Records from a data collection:
=-=-=

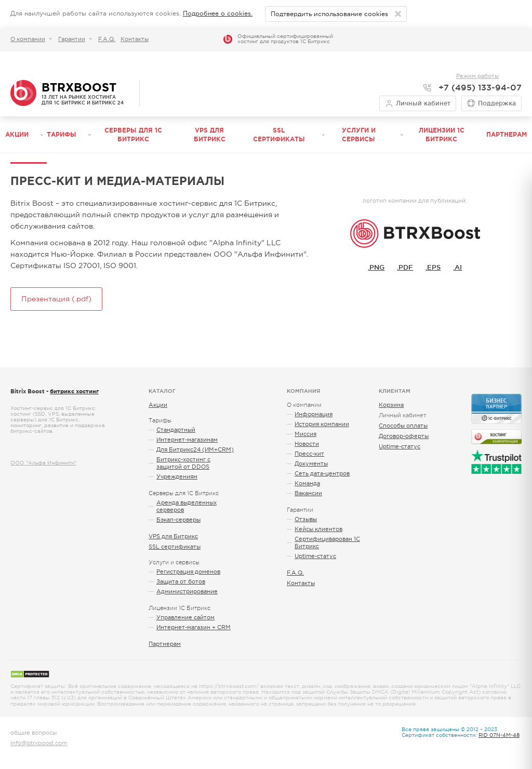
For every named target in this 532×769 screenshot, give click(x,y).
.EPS (433, 267)
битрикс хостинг (74, 391)
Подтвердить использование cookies (329, 14)
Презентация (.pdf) (56, 299)
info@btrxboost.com (38, 743)
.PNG (376, 267)
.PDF (405, 267)
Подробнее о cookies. (218, 14)
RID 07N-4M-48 (499, 735)
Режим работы (477, 76)
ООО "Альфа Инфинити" (43, 462)
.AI (457, 267)
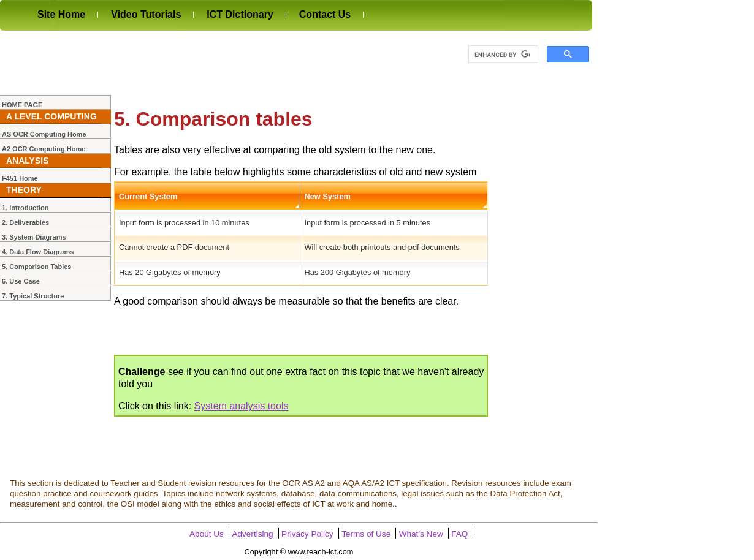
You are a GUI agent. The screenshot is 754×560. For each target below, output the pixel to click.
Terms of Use (366, 534)
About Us (207, 534)
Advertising (252, 534)
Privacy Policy (307, 534)
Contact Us (325, 14)
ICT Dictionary (240, 14)
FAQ (459, 534)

=-=-=

### WHAT YOU SHOULD DO
Rewrite all of the records above, replacing "screenshot" with "page" wherever it appears and keeping everything else the same. Leave the pictures out of your answer.

### RESPONSE FOR THIS EXERCISE
For every named target in this 532×769 page, give click(x,y).
.EPS (433, 267)
битрикс хостинг (74, 391)
Подтвердить использование cookies (329, 14)
Презентация (.pdf) (56, 299)
info@btrxboost.com (38, 743)
.PNG (376, 267)
.PDF (405, 267)
Подробнее о cookies. (218, 14)
RID 07N-4M-48 (499, 735)
Режим работы (477, 76)
ООО "Альфа Инфинити" (43, 462)
.AI (457, 267)
You are a GUI agent. The page is 754×560. For each target below, output the pixel to click.
Terms of Use (366, 534)
About Us (207, 534)
Advertising (252, 534)
Privacy Policy (307, 534)
Contact Us (325, 14)
ICT Dictionary (240, 14)
FAQ (459, 534)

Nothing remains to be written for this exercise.